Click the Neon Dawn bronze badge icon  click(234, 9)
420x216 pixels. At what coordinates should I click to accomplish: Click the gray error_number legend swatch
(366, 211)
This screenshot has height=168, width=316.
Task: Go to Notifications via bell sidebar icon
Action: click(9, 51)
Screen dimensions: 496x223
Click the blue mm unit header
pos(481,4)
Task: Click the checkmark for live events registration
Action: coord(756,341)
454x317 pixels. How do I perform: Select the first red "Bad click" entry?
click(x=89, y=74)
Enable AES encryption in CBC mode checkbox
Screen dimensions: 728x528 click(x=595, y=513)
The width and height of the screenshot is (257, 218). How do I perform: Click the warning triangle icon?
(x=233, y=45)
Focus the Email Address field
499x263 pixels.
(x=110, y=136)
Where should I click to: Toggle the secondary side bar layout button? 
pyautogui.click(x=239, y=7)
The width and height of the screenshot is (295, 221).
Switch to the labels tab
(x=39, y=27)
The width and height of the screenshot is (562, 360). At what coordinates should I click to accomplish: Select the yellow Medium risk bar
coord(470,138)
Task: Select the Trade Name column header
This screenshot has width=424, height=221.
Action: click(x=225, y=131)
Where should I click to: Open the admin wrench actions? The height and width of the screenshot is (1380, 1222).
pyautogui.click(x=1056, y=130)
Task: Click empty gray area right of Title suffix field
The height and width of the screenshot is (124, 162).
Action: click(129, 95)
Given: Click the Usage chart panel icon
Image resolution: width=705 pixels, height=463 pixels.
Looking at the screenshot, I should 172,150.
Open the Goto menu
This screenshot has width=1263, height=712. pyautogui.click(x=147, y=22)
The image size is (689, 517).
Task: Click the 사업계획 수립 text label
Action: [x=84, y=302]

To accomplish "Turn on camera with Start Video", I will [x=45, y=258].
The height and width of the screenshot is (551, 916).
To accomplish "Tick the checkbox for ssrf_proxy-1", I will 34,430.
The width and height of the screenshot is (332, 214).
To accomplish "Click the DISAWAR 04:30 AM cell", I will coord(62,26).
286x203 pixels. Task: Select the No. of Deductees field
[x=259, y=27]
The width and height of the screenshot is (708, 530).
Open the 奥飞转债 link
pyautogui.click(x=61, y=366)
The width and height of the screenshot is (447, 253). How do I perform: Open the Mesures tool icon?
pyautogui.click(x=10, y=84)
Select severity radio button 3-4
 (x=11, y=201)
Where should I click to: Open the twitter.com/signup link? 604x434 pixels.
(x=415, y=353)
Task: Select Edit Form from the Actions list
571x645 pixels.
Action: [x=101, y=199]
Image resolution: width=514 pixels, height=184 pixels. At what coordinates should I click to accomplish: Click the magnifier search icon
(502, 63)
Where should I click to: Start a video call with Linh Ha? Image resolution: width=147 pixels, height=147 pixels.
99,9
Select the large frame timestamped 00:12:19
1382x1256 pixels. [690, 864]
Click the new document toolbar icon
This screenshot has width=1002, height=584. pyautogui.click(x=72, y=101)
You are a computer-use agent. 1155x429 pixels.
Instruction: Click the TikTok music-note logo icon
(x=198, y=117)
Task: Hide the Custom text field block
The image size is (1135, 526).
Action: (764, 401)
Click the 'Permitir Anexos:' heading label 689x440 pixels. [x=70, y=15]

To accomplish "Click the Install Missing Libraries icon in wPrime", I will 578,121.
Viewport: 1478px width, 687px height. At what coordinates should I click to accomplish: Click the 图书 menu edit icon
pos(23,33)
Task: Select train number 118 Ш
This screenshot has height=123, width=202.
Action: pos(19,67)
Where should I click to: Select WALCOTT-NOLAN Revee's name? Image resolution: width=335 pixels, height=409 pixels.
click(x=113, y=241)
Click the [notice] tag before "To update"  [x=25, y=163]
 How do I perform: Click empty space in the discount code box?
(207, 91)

____________

Requirements>
In the entries from the line with "Viewport: 1478px width, 687px" up to and including the last line, switch "discount" to "coupon" and leave everything else unchanged.

Output of the task>
Viewport: 1478px width, 687px height. At what coordinates should I click to accomplish: Click the 图书 menu edit icon
pos(23,33)
Task: Select train number 118 Ш
This screenshot has height=123, width=202.
Action: pos(19,67)
Where should I click to: Select WALCOTT-NOLAN Revee's name? Image resolution: width=335 pixels, height=409 pixels.
click(x=113, y=241)
Click the [notice] tag before "To update"  [x=25, y=163]
 How do I perform: Click empty space in the coupon code box?
(207, 91)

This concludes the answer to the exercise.